Aim of the task: Reproduce each of the records below verbatim, omitting the pictures from your answer.
[start]
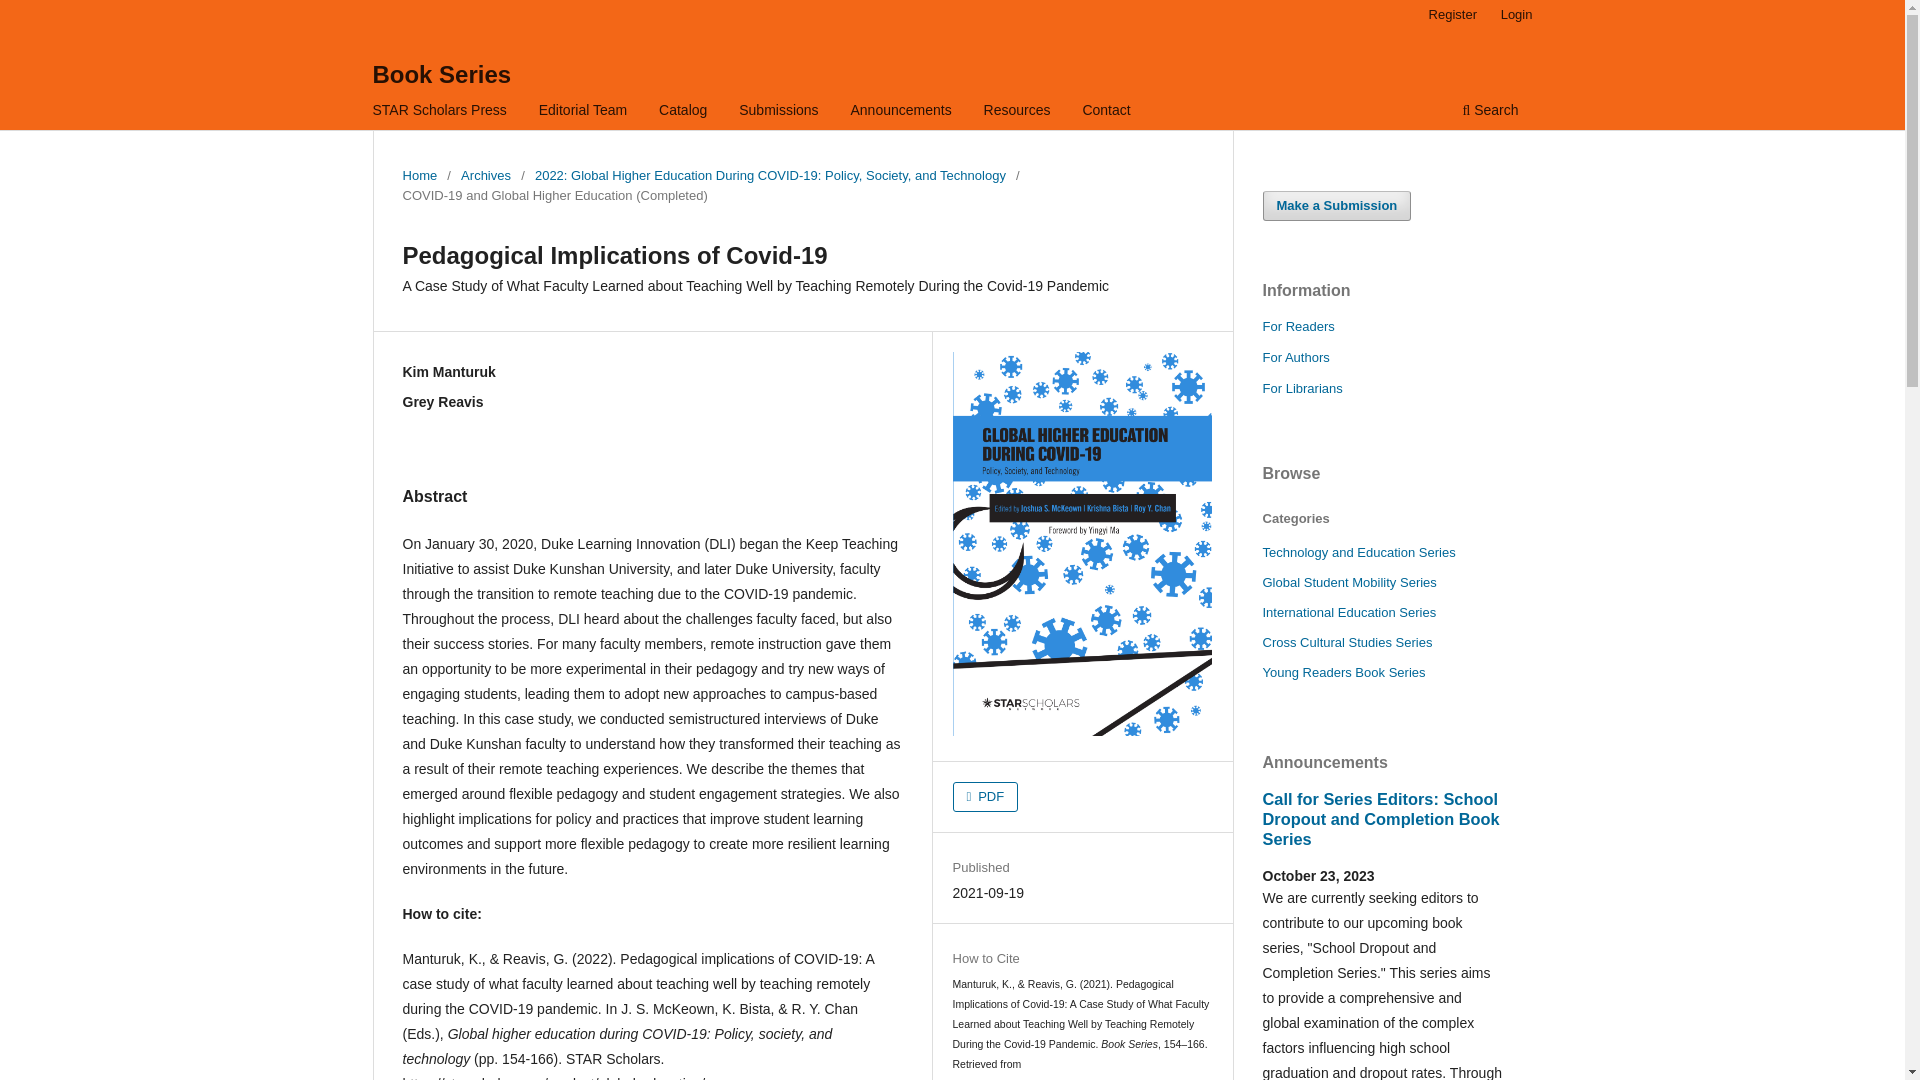  What do you see at coordinates (683, 112) in the screenshot?
I see `Catalog` at bounding box center [683, 112].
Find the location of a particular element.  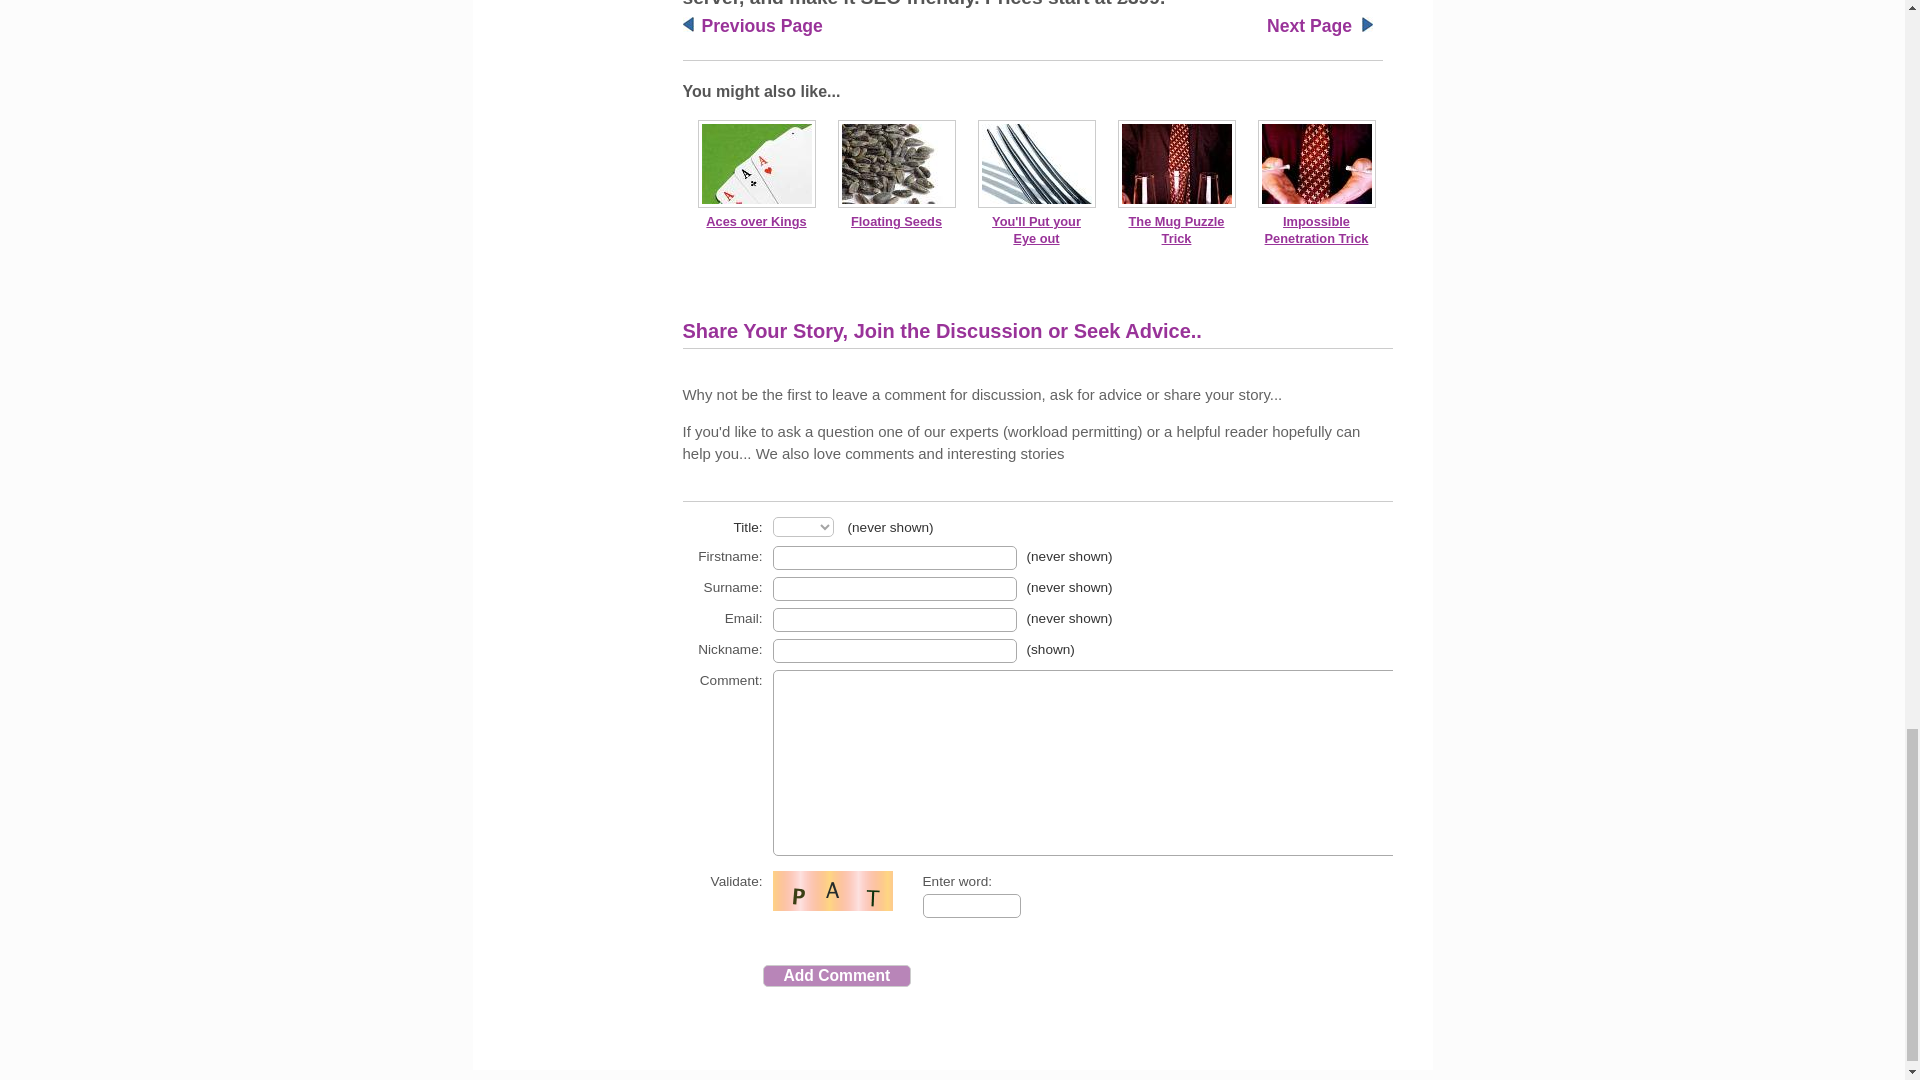

Aces over Kings is located at coordinates (756, 220).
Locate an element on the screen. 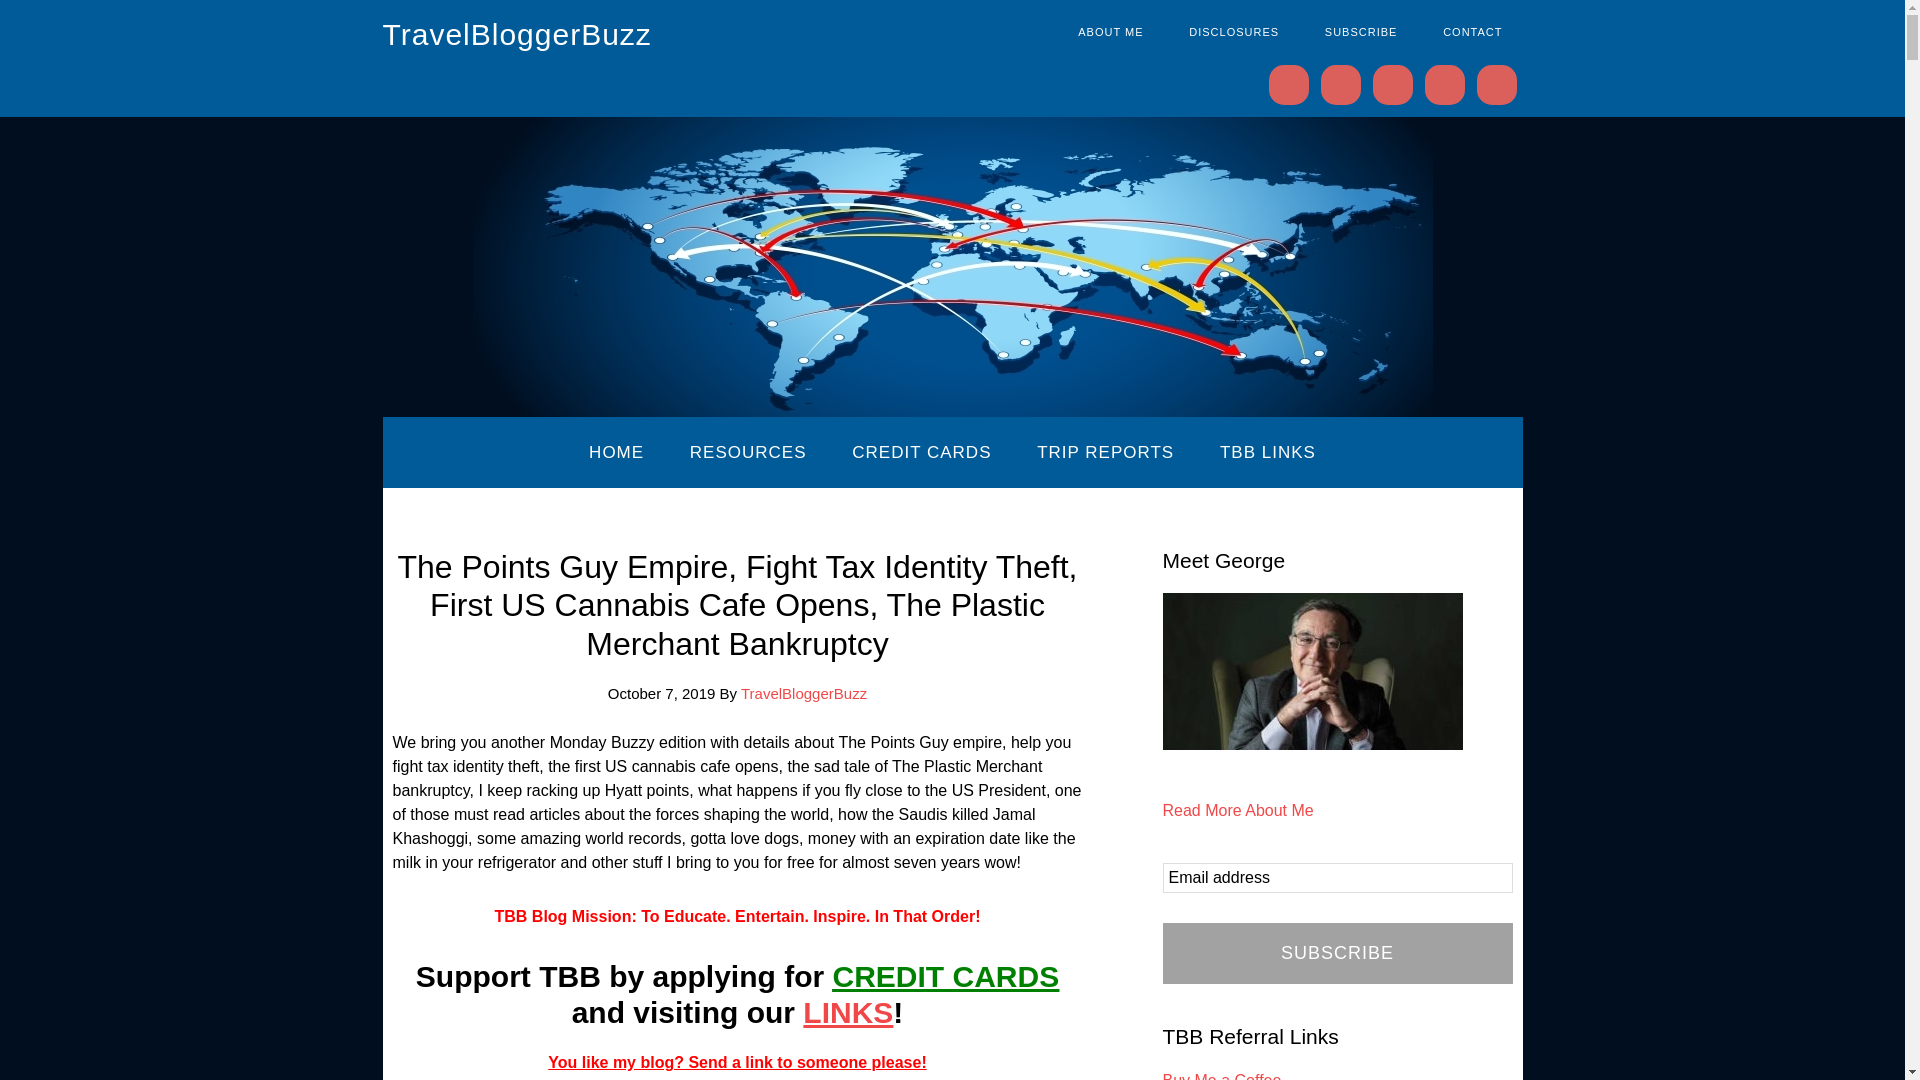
[end]
Result:
  What do you see at coordinates (683, 112) in the screenshot?
I see `Catalog` at bounding box center [683, 112].
Find the location of a particular element.  

Aces over Kings is located at coordinates (756, 220).
Locate an element on the screen. 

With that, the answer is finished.